What is the cheapest AI API in September 2026?

The cheapest AI API in September 2026 is Gemini 2.5 Flash-Lite at $0.075 per 1M input tokens and $0.30 per 1M output tokens. Other budget options include GPT-oss 20B ($0.08/$0.35), Llama 3.1 8B ($0.10/$0.10), and DeepSeek V4 Flash ($0.14/$0.28).

How many AI API models are available in September 2026?

As of September 2026, there are 32 major AI API models available across 10 providers: OpenAI (9 models), Anthropic (4), Google (4), DeepSeek (3), Mistral (2), Cohere (2), Meta/Together.ai (4), Moonshot (1), xAI (2), and AI21 (1). Prices range from $0.075/M to $180/M input tokens.

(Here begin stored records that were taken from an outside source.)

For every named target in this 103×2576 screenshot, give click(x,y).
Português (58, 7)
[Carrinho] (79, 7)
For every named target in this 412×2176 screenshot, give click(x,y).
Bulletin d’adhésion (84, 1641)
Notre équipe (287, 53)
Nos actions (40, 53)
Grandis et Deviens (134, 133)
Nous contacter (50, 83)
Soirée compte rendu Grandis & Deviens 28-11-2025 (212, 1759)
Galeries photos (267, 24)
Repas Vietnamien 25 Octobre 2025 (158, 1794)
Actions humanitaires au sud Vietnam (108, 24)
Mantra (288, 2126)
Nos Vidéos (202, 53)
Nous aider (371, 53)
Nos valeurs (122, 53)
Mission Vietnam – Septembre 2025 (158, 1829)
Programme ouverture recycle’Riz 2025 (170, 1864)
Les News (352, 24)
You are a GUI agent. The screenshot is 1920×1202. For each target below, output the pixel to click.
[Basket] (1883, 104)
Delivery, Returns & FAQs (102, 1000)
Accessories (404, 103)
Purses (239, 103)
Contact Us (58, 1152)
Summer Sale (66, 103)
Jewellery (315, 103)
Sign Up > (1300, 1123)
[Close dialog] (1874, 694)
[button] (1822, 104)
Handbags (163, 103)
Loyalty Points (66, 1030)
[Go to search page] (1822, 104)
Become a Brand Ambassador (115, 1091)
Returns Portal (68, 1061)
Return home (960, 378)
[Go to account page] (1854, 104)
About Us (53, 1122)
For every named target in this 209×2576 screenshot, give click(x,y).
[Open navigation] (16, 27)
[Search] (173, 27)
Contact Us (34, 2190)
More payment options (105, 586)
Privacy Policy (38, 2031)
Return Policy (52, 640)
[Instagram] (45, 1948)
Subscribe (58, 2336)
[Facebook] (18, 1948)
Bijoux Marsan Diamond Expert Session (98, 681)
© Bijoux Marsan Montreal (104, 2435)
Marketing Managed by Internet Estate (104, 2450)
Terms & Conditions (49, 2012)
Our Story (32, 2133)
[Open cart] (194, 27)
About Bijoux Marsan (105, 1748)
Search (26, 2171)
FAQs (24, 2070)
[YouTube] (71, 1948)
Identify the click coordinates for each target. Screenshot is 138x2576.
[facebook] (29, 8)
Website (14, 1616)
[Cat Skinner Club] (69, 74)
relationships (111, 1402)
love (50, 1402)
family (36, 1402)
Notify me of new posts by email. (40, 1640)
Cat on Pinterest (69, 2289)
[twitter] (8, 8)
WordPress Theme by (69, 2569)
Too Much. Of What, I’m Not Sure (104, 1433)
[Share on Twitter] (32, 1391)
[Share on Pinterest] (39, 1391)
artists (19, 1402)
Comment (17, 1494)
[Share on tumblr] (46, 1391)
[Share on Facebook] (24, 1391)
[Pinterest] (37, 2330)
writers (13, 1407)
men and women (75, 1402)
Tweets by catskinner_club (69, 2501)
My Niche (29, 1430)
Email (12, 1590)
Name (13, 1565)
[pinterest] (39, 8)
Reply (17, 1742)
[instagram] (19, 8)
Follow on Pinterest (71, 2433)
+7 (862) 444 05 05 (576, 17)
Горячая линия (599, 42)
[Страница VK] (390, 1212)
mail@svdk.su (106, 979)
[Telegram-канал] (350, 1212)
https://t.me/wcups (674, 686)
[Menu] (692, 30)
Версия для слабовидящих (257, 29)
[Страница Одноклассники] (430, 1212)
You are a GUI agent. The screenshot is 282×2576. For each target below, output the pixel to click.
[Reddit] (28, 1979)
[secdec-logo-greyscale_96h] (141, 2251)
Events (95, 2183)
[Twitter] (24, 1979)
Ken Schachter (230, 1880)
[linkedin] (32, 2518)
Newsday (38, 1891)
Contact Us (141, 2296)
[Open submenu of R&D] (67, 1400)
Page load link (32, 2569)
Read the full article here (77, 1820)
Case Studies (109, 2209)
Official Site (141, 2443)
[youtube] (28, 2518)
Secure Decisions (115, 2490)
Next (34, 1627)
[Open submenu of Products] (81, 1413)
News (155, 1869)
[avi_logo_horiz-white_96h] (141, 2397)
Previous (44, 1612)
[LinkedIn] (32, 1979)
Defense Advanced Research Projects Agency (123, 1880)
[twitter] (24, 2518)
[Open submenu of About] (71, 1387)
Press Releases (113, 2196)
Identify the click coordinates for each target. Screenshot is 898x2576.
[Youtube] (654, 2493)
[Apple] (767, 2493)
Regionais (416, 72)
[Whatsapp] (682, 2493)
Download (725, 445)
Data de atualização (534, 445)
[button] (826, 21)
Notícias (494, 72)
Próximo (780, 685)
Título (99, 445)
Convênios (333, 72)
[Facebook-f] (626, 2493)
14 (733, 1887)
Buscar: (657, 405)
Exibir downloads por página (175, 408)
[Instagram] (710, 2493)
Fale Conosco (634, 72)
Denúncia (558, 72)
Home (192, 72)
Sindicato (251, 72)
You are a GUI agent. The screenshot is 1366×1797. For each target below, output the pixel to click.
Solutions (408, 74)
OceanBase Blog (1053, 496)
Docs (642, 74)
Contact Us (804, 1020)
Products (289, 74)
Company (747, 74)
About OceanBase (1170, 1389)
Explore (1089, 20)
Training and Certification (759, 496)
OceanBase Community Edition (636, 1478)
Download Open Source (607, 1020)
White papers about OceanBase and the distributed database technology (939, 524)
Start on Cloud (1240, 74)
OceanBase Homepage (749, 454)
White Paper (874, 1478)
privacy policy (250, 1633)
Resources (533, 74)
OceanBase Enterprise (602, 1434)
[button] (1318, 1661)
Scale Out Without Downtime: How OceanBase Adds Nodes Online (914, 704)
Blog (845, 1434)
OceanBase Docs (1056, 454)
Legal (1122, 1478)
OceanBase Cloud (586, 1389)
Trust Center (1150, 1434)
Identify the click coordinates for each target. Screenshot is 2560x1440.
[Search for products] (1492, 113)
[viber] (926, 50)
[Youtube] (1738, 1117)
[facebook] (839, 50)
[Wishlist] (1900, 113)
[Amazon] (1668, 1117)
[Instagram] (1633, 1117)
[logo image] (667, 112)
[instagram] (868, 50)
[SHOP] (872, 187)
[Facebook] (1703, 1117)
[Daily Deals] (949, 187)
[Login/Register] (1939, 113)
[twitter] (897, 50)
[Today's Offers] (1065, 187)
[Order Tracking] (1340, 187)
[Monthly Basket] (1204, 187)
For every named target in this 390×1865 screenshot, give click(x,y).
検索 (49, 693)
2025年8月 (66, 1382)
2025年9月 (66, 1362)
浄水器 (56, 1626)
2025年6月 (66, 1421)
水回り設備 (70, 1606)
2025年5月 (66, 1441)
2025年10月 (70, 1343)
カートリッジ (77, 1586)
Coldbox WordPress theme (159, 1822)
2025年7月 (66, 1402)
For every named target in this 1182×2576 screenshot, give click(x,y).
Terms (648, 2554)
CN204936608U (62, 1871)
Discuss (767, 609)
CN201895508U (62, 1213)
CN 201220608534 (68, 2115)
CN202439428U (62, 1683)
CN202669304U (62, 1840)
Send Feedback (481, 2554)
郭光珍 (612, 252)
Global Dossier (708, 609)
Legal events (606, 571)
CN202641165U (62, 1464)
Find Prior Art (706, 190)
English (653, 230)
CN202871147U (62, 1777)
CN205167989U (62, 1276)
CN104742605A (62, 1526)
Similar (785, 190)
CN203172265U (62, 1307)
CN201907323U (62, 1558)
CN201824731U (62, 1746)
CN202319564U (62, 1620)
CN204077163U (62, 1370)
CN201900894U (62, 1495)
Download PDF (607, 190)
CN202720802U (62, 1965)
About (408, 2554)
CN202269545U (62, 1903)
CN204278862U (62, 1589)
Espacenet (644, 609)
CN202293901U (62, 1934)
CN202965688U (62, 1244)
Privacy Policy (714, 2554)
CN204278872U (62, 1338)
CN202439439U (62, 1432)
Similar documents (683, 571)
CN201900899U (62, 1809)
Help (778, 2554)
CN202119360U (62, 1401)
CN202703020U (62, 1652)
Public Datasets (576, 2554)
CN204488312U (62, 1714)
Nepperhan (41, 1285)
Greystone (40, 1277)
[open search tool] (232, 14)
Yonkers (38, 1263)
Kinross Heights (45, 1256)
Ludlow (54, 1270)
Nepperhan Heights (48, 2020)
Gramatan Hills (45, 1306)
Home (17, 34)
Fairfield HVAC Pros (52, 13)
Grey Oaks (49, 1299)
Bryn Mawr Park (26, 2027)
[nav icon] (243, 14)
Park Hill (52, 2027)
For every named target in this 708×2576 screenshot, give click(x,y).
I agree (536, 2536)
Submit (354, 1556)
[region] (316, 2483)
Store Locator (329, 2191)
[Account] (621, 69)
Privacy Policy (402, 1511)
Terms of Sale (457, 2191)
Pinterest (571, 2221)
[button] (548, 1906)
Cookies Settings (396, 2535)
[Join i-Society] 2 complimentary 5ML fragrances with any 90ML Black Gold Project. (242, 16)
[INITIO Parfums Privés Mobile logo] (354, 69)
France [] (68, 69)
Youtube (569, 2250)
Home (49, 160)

Are AI API prices expected to change in Q4 2026?

Q4 2026 is likely to see major shifts. OpenAI typically launches new generations in Q4 (GPT-6 rumors), Google may release Gemini 3.0 Flash, and DeepSeek V5 could disrupt the mid-tier. Budget prices have dropped ~50% since mid-2025 and further compression is expected. Lock in current rates with committed-use discounts if your provider offers them.

What is the best AI API for code generation in September 2026?

Claude Sonnet 4.6 ($3/$15 per 1M tokens, 1M context) remains the best code generation model in September 2026. For budget code tasks, GPT-5.3 Codex ($1.75/$14) with 400K context is a strong alternative. For free/open-source options, Llama 4 Scout (1M context)) via Together.ai handles basic code generation.

AI API Pricing September 2026: Complete Guide to All 59 Models

September 2026 brings the third full month of the post-deprecation era. The 67-model market continues to stabilize, Q3 trends are now firmly established, and the big question is what Q4 will bring. OpenAI, Google, and Anthropic historically make their biggest announcements in Q4 — and the pricing landscape could shift dramatically.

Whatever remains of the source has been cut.